血友病是一种遗传性凝血功能障碍的出血性疾病,病症多为自发性或轻度外伤后出血不止,轻则造成患者终生残疾,重则短时间即可危及患者生命。血友病尚无根治办法,目前的治疗方法主要为替代疗法,通过长期输注血浆、缺失的凝血因子的方式来治疗。人凝血因子VIII(coagulation factor VIII，FVIII)是内源性凝血途径中一种重要的凝血因子，作为凝血因子IXa的辅因子，参与凝血因子X的激活。FVIII遗传性缺乏将导致甲型血友病(或血友病A)。静注FVIII制品替代治疗甲型血友病，是当前的主要治疗手段。由于静注天然结构的FVIII在体内半衰期短，预防性治疗需要一周静注3-4次，开发长效FVIII有助于提高治疗便利性和患者依从性。长效重组人凝血因子VIII-Fc融合蛋白能明显提高FVIII的稳定性和体内半衰期，达到降低预防性治疗每周用药频次的目的。目前，中国仓鼠卵巢细胞(CHO)是通过质粒转染生产长效重组人凝血因子VIII-Fc融合蛋白的最主要载体细胞之一。

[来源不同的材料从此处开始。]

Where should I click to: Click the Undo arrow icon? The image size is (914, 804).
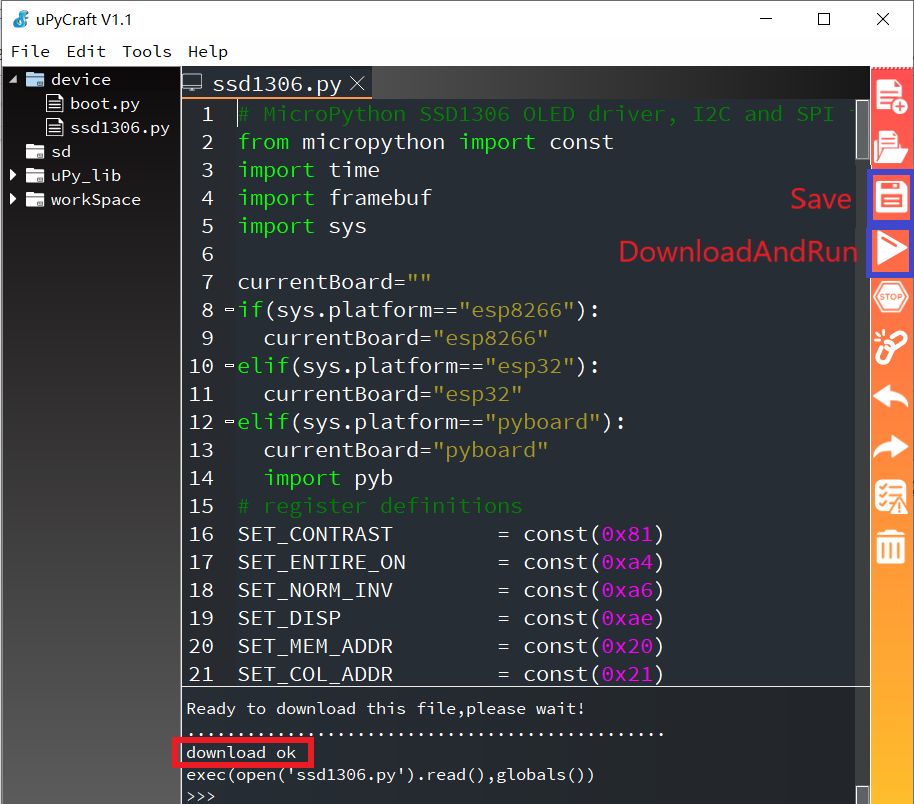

然而，凝血因子VIII的体外表达水平比在哺乳细胞中生产的其它重组蛋白质低至少两到三倍，导致其生产过程产能较低。为了满足大量的需求，往往通过对细胞克隆、培养介质的改进以期提高其体外表达水平，但改进难度大、成本高、周期长。因此，如果能通过对产长效重组人凝血因子VIII的重组细胞的发酵培养工艺进行改进，提高产能产量，将具有非常重要的产业意义。

在哺乳动物细胞培养过程中产生和积累的毒性代谢物及生长抑制代谢物，如乳酸已广为人知。作为细胞中枢代谢中的主要毒性代谢产物之一，乳酸抑制细胞生长，诱导细胞凋亡并减少重组治疗产品的表达水平。乳酸浓度持续升高与产物表达量下降的关联在CHO细胞中几乎成为一种共识。目前，针对在细胞培养过程中出现代谢废物这一现象，已经有许多试图解决该问题的细胞工程策略，如使用RNA干扰技术下调乳酸脱氢酶A(LdhA)的表达，可降低乳酸的产生，但不影响细胞生长且也不影响人血小板生成素的表达水平；通过过表达苹果酸-天冬氨酸穿梭途径(MAS)中的Aralar1，乳酸的代谢从产生转变到消耗；保持果糖转运蛋白(GLUT5)的稳定表达，避免碳源转化为乳酸；通过人丙酮酸羧化酶的过表达或密码子优化导致乳酸产量显著下降，细胞表达水平显著提升并改善目的蛋白糖基化。上述研究都涉及到基因的调控，引入新的DNA、RNA或者过表达非治疗用目的蛋白，还需要对终产品的临床安全性做全方位的评估，步骤非常繁杂且成本和工艺要求高，不适于大规模推广。